Until Monday, "Cythera" was known more as a computer game than as the name of a biotechnology company.
But CyThera Inc, which has no connection to the computer game, is overshadowed no more. The company, which was not known to be working on human embryonic stem cells, turns out to have derived nine colonies of such cells, according to a list released by the National Institutes of Health on Monday. That is more than other organizations better known for stem cells, such as the University of Wisconsin -- and second only to Goteborg University in Sweden, which has 19, according to the NIH list of stem-cell lines that will be eligible for use by federally financed scientists.
That could mean that CyThera will be sought out by academic scientists who are anxious to begin work on cells that they think can be used to grow heart, brain, liver and other cells to repair damaged organs. But CyThera, based in San Diego, said it is not quite ready for the limelight. It is privately held, with only US$2 million in venture financing, and it has only 10 employees.
"We're sort of blushing brides here," said Michael J. Ross, the company's president and chief executive.
The company's goal is to grow insulin-producing pancreas cells that can be implanted in patients to treat diabetes. But until now the company has not publicized the fact that it is using embryonic stem cells in its research.
"When I saw on that list that they had all those stem-cell lines, I was surprised," said Susan Bonner-Weir, an expert on diabetes cell therapy at the Joslin Diabetes Center in Boston and Harvard Medical School.

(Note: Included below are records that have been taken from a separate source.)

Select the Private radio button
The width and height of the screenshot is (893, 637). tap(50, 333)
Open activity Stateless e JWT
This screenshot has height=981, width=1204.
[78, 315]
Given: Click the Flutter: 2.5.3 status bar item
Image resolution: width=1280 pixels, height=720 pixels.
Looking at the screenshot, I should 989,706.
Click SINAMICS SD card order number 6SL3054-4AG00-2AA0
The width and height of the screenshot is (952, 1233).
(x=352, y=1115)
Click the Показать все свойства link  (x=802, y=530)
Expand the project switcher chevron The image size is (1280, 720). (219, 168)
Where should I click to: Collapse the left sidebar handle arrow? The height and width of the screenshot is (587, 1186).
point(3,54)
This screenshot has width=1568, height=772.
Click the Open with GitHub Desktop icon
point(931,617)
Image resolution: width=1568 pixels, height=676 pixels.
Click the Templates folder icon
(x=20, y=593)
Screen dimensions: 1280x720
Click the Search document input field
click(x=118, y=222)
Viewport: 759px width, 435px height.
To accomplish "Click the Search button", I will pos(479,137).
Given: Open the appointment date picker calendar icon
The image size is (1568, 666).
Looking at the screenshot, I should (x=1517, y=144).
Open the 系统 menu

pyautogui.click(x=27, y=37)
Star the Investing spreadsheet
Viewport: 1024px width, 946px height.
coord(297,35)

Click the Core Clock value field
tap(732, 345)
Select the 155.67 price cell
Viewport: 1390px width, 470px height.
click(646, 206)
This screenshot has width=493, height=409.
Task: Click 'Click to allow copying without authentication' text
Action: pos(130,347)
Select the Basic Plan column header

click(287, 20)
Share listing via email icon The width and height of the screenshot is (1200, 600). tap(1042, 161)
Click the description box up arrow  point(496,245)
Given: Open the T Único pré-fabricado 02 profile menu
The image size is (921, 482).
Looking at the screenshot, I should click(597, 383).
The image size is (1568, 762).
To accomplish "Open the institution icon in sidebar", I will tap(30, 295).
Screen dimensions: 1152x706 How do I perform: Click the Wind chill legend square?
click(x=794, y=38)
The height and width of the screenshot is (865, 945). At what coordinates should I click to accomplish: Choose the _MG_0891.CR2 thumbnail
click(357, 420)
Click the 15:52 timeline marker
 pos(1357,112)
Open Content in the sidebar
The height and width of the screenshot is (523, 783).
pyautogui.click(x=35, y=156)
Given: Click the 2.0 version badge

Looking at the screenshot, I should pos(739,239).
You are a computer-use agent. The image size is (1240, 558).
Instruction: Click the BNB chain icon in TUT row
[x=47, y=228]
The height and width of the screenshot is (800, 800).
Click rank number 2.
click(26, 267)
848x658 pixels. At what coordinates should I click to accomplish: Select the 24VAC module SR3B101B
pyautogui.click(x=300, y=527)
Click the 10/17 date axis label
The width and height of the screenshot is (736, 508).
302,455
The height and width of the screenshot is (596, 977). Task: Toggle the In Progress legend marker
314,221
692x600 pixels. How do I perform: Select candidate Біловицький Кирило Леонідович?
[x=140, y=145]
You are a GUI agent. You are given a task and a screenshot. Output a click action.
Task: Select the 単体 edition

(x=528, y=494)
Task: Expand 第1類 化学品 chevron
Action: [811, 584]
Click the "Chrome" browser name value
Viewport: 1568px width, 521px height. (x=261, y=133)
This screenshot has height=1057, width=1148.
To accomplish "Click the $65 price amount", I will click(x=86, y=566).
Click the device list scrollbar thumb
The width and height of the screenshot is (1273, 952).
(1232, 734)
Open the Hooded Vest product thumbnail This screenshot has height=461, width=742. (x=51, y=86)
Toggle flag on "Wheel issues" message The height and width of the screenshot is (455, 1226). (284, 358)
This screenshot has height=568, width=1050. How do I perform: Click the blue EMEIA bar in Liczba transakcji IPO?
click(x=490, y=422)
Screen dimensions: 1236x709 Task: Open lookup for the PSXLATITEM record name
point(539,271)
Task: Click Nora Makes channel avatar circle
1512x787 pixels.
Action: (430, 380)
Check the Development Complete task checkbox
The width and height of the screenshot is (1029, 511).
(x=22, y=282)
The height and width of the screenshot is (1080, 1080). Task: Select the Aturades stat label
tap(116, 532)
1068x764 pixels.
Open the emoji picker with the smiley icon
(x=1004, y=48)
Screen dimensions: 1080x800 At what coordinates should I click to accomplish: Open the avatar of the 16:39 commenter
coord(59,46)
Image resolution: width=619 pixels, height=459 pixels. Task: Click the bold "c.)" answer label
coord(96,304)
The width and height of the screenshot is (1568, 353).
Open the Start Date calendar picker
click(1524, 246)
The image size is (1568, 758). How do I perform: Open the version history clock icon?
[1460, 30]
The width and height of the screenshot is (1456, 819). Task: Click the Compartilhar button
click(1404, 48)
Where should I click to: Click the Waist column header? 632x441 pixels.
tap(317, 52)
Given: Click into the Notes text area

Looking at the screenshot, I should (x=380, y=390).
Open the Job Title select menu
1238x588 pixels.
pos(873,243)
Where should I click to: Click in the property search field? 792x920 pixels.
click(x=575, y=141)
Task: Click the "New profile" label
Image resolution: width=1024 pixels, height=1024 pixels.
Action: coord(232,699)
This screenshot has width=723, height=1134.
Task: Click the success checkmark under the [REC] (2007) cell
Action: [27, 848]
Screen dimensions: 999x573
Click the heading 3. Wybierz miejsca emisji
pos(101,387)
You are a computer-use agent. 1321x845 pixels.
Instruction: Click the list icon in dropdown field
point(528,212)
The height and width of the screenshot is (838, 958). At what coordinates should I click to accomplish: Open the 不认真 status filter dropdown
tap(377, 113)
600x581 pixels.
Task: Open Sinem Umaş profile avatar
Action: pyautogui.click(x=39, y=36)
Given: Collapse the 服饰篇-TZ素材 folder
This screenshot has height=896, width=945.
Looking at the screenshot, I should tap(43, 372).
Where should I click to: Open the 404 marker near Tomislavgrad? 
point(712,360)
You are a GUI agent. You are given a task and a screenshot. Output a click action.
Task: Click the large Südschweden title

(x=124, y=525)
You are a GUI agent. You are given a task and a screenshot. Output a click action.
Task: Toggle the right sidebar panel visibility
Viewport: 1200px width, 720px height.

Ross said CyThera kept quiet because there was "no advantage to publicity, especially in an area that some people consider controversial."
But when it became clear, he said, that the NIH was drawing up its list of laboratories with stem cells, the company realized it should get on the list so it would be able to share its cells with academic scientists in the future.
But CyThera executives said it will be months, maybe longer, before the company is ready to provide cells to researchers. The company, which is worried about being overwhelmed by requests for cells, said it first needs to better characterize the properties of the cells it has.
Ross said CyThera has so many cell lines because the company was trying to find a different way to derive stem cells from the method used at the University of Wisconsin, where the first human embryonic stem cells were isolated three years ago.
"We weren't just trying to derive cell lines," he said. "We were trying to derive cell lines that are independent, and improve the techniques."
Ross said CyThera's method differs from Wisconsin's not in the way cells are obtained -- from discarded embryos at fertility clinics -- but in the way the cells are cultured.
He said he thinks the cells might avoid infringing Wisconsin's stem-cell patent, though that is not clear. Commercial rights to develop pancreatic cells under the Wisconsin patent have been licensed to Geron Corp of Menlo Park, California.
Doctors in Edmonton, Alberta, last year showed great success in weaning about a dozen diabetics from insulin injections by using cells derived from cadavers. That means that when CyThera does have some cells ready for transplant, it will already know how many cells are needed and where best to transplant them, taking some of the risk out of the clinical trials. CyThera is now trying to raise an additional US$8 million. It will take tens of millions of dollars and several years to advance to early clinical trials, in which the company will try to prove that the concept can work.